◆ Exercise data:
— begin —
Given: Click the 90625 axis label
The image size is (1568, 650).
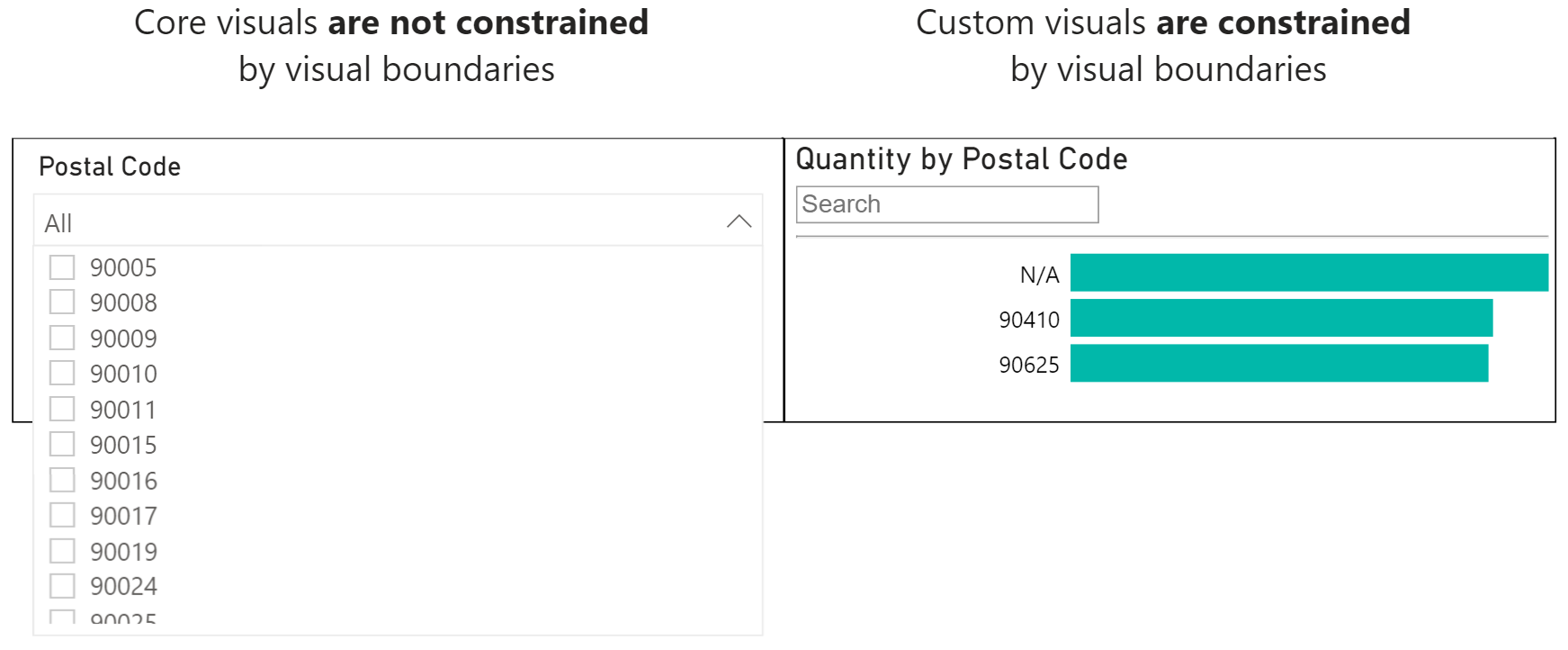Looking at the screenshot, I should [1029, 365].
— end —
— begin —
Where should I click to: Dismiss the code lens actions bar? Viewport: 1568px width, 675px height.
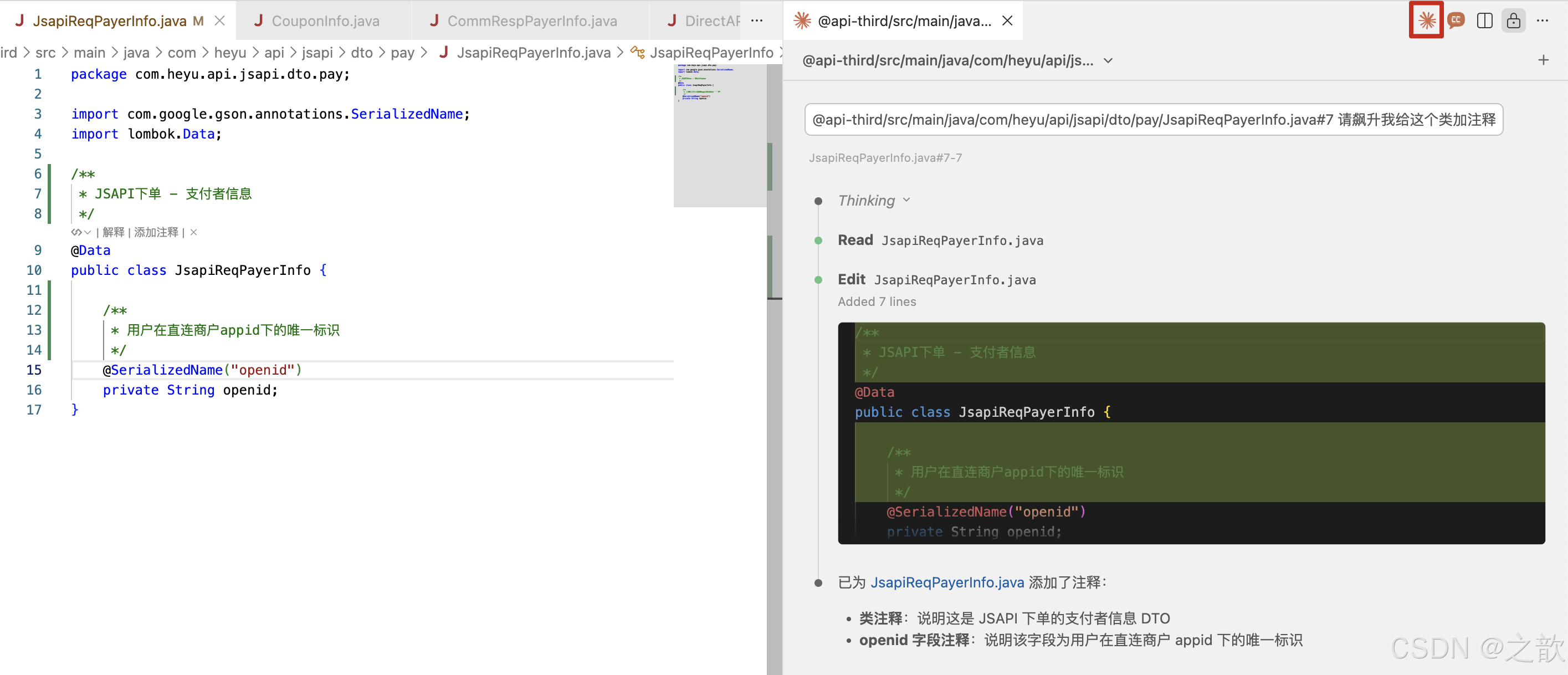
— end —
— begin —
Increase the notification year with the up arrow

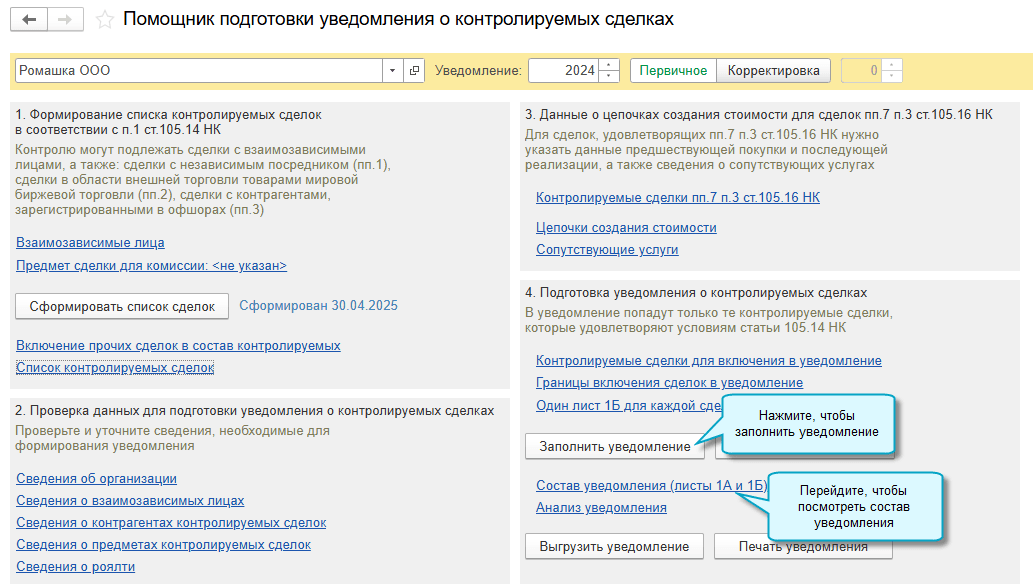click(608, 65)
— end —
◆ The task: Can you copy out the data from the line containing "Given: Click the 90625 axis label" through the line containing "Looking at the", word for word, leaving out the pictures?

◆ Task solution:
Given: Click the 90625 axis label
The image size is (1568, 650).
Looking at the screenshot, I should [1029, 365].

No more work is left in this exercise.